Top of Quoted passage
Defining the Problem: Searching and Mapping the Mess

This is post 11 of 23 in a series on Systems Thinking: Managing Chaos and Complexity by Jamshid Gharajedaghi (ISBN: 978-0-7506-7973-2).

We’re now in Chapter 6, which is called “Defining the Problem.” And honestly, this might be the most practical chapter so far. Everything we’ve talked about up to this point (systems principles, holistic thinking, interactive design) leads here. This is where you actually start doing the work.

But here’s the twist. The work isn’t solving the problem. It’s figuring out what the problem actually is.

What Is a “Mess”?

Gharajedaghi has a specific word for the kind of problems systems thinkers deal with. He calls them messes. Not as slang. As a technical term. He borrowed it from Russell Ackoff.

A mess is a system of problems. Not a single problem you can isolate and fix. A tangled web of issues that are all connected to each other. You can’t touch one without touching the others. The mess is an emergent phenomenon. It comes from the interactions between the parts, not from any single part on its own.

Here’s what makes messes so frustrating. They regenerate. You fix one piece and the mess reforms around it. That’s because the mess is the natural consequence of the existing order. It’s what happens when the current system keeps doing what it’s been doing. The mess assumes nothing will change, and it fights hard to prove itself right.

Think about a company losing market share. Sales blames the product. Product blames the budget. Finance blames the sales projections. Everyone points at a different problem. But the real issue is how all of them interact. That’s the mess.

Why Problem Definition Is the Hardest Part

Most people skip right past problem definition. They see a symptom, assume it’s the cause, and start building solutions. And then they’re surprised when things don’t improve.
Bottom of Quoted passage
Top of Extracted information
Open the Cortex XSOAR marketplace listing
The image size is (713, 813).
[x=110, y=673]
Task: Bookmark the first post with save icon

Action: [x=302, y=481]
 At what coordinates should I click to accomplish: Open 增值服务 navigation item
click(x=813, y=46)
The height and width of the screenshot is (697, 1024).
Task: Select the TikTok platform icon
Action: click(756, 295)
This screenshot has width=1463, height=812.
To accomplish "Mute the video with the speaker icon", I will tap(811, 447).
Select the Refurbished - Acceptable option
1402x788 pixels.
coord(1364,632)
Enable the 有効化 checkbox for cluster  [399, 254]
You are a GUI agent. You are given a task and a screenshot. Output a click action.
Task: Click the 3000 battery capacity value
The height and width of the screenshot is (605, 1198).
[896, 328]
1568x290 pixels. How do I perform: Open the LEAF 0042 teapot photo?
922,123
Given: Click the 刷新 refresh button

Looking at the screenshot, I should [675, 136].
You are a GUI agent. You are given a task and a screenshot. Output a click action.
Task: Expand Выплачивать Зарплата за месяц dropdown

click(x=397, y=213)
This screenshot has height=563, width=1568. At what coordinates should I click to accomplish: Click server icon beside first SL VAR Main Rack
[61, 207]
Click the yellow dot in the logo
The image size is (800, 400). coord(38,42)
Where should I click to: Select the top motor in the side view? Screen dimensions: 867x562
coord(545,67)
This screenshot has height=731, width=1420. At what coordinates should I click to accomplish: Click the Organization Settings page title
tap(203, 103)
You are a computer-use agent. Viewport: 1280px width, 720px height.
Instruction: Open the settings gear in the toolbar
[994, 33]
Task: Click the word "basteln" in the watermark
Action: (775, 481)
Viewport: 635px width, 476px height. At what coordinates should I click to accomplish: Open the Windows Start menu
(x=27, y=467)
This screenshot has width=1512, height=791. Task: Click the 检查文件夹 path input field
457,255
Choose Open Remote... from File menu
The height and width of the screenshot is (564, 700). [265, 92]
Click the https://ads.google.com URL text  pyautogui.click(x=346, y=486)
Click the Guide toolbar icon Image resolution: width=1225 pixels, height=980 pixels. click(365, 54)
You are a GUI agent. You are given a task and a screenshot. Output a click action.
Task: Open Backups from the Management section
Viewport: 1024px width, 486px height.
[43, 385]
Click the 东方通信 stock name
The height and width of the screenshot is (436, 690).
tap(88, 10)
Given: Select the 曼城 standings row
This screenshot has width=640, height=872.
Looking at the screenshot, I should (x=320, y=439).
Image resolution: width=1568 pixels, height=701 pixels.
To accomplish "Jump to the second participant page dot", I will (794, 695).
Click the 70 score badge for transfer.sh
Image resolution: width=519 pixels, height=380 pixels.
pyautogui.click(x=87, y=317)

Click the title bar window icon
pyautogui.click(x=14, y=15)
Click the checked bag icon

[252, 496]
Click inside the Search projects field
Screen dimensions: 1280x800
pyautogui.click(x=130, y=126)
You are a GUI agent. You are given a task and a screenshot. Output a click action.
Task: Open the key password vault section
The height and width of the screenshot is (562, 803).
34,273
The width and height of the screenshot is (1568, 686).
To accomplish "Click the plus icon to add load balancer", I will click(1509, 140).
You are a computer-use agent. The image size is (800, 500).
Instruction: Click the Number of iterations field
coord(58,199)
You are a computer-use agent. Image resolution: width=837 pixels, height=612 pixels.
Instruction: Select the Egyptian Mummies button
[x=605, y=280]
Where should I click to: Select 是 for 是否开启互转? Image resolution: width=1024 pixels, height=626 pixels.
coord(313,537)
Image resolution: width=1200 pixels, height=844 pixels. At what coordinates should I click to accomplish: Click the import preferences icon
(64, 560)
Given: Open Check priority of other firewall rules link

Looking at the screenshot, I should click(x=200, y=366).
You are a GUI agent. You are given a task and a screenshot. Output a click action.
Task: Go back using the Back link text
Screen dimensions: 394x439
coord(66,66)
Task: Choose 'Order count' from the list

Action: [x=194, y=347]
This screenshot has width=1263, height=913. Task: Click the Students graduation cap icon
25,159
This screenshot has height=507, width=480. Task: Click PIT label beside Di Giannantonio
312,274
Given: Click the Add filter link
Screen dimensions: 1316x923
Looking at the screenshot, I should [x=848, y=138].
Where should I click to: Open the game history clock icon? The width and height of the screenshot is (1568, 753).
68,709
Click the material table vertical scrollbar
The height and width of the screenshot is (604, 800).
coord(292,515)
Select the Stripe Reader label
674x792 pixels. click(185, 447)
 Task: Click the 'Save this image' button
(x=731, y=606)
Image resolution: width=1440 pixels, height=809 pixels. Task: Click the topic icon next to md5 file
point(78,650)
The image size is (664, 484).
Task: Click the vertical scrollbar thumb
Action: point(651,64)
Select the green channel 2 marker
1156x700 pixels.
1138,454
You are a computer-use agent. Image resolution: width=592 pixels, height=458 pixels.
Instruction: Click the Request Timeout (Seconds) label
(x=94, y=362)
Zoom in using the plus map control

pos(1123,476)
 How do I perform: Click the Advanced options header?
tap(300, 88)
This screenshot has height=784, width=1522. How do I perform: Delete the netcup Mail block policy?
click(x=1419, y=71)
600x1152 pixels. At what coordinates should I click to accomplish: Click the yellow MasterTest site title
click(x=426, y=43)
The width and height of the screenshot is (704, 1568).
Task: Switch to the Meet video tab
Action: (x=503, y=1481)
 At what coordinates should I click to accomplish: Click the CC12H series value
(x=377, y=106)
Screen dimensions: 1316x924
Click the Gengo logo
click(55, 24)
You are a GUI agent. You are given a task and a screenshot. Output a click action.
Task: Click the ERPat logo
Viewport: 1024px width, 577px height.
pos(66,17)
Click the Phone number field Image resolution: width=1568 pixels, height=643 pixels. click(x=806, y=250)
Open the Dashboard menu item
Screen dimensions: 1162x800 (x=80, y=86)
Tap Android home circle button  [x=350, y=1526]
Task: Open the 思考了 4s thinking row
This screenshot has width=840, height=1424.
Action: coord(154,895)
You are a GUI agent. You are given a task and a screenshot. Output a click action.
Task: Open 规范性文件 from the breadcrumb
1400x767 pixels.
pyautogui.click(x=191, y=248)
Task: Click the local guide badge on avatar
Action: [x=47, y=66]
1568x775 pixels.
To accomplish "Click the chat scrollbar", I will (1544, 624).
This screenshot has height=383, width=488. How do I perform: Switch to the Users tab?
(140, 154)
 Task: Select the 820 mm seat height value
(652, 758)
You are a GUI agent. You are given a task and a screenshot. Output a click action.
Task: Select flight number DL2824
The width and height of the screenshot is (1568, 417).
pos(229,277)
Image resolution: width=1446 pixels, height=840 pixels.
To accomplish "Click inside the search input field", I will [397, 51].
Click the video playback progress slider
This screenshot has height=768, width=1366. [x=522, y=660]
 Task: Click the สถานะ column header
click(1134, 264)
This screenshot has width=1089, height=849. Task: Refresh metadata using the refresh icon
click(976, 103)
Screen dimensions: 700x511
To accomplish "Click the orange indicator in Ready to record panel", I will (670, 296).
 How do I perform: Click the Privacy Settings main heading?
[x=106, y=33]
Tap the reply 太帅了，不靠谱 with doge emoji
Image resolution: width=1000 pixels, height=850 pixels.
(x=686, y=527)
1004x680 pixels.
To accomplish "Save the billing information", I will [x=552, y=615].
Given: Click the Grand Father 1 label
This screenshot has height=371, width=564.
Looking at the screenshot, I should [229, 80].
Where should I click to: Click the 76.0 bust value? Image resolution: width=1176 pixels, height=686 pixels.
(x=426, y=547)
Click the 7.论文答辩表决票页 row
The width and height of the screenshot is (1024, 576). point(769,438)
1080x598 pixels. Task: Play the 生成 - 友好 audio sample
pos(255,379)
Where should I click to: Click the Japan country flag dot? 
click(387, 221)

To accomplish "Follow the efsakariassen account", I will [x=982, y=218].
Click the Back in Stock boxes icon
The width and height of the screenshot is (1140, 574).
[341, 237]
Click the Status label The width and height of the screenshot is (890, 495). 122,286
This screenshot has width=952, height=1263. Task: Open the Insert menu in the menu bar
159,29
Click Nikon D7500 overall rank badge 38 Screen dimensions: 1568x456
Bottom of Extracted information
**Activity:** Can you write out the post on defining the problem, from "Think about a" up to and including "things don’t improve."?

**Task result:**
Think about a company losing market share. Sales blames the product. Product blames the budget. Finance blames the sales projections. Everyone points at a different problem. But the real issue is how all of them interact. That’s the mess.

Why Problem Definition Is the Hardest Part

Most people skip right past problem definition. They see a symptom, assume it’s the cause, and start building solutions. And then they’re surprised when things don’t improve.